Я смолкла. Теперь собеседник должен сам потребовать, чтобы я доложила ему сюжет. Это будет куда лучше, чем если с инициативой выскочу я.
Милиционер не подкачал.
— Что другим не сказали о сюжете, правильно, а мне должны.
Я, сосредоточившись, в который раз поведала осточертевшую историю о политике, олигархе, борьбе телеканалов и финансовых аферах бизнес-леди. Вот мне наказание за гордыню: я нашла идею книги глупой и теперь вынуждена повторять ее раз за разом. Только бы убедить подполковника, что я не виновата — или, по крайней мере, что пока меня арестовывать рано. Не хочу попасть в тюрьму во время фестиваля балета! По окончании тоже не хочу, но все же не так обидно.
Степанов слушал с огромным интересом и, похоже, легко узнавал действующих лиц.
— Есть еще журналист по имени Олег, — вспомнила я, — который начал писать Анне Сергеевне книгу и наверняка помнит сюжет в деталях. Анна Сергеевна даже показывала мне его рукопись. Но фамилии Олега я не знаю.
— Ладно, хоть что-то, — с удовлетворением заметил подполковник и неожиданно добавил: — Ну, чего, Екатерина Игоревна, вы туда полезли? Что вы среди этих людей забыли?
— Наверное, жизненный опыт, — предположила я. — Он всегда дается дорогой ценой.
— Ладно, идите, — улыбнулся мой собеседник. — Хватит с вас пока нового опыта. Если вы понадобитесь, вас вызовут.
— Спасибо! — обрадовалась я и рванула к двери. Было без десяти шесть, и я имела шанс по пути в театр перехватить хотя бы пирожок.
Не тут-то было! У выхода стоял фургончик, опутанный проводами. При виде меня из него выскочил мужчина с камерой и бросился мне наперерез. Рядом пыхтела женщина с микрофоном.
— Вы нашли тело Алины Аловой! Поделитесь впечатлением со зрителями нашего канала! Эксклюзивная информация!

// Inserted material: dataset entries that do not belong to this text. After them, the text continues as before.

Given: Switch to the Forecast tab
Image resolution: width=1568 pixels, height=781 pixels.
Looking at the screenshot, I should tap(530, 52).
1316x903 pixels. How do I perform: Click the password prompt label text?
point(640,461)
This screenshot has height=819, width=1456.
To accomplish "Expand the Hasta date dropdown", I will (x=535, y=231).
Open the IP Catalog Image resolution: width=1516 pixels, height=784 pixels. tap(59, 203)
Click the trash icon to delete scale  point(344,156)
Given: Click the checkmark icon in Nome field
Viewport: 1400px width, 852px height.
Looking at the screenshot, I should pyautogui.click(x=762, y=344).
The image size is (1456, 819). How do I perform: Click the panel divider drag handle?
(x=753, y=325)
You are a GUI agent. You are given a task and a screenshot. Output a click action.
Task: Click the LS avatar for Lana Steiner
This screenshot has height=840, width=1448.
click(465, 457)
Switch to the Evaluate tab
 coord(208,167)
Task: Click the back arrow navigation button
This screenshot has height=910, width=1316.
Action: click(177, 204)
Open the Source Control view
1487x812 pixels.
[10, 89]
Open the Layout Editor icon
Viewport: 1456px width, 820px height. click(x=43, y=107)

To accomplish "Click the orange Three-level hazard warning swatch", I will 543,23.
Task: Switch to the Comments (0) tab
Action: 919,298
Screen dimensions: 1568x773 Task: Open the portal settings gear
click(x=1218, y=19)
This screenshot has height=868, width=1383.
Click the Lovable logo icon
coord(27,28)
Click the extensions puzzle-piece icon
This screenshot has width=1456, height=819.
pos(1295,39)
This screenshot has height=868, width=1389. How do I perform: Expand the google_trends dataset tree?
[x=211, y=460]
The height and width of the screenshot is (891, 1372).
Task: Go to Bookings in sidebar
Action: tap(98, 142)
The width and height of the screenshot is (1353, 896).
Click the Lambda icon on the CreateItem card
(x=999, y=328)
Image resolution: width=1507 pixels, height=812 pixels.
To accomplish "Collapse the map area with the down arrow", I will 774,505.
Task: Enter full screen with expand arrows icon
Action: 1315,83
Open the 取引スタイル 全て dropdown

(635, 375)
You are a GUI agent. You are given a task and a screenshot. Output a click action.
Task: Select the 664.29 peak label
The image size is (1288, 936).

Я в ужасе попятилась. Я знаю, есть люди, которым приятно узреть собственное лицо на экране или в журнале. Я к этим счастливчикам не отношусь. Возможно, у меня просто завышенная самооценка. По крайней мере, мое представление о себе сильно отличается от того, что я вижу на снимках, — причем, замечу, в лучшую сторону. Я уже описывала свое фото на пропуске — но там я хотя бы позировала. Что получается, когда меня снимают в движении, описывать не стану, дабы не пугать бедных читателей. Злые студенты зачем-то упорно фотографируют меня на лекциях, а один даже поместил результат своих упражнений в Интернете. Лучше бы я этого не видела! Хотя полезное пособие для поступающих — пусть заранее трепещут. Учиться у такого монстра способен не каждый.
Так что мужчина с камерой не вызвал у меня энтузиазма. Женщина с микрофоном, впрочем, тоже. Терпеть не могу, когда из смерти человека делают шоу. Впрочем, я недавно придумала хорошую отговорку, и ничто не мешает воспользоваться ею вторично.
— Милиция запрещает мне отвечать на вопросы, — соврала я, старательно отворачиваясь от камеры.
Однако мерзкие журналисты не угомонились. Они упорно преграждали мне дорогу, тесня к своему фургону. До остановки маршрутки было довольно далеко, и мне страшно не хотелось, чтобы за мной бежала эта парочка, снимая на видео мои запылившиеся за день пятки.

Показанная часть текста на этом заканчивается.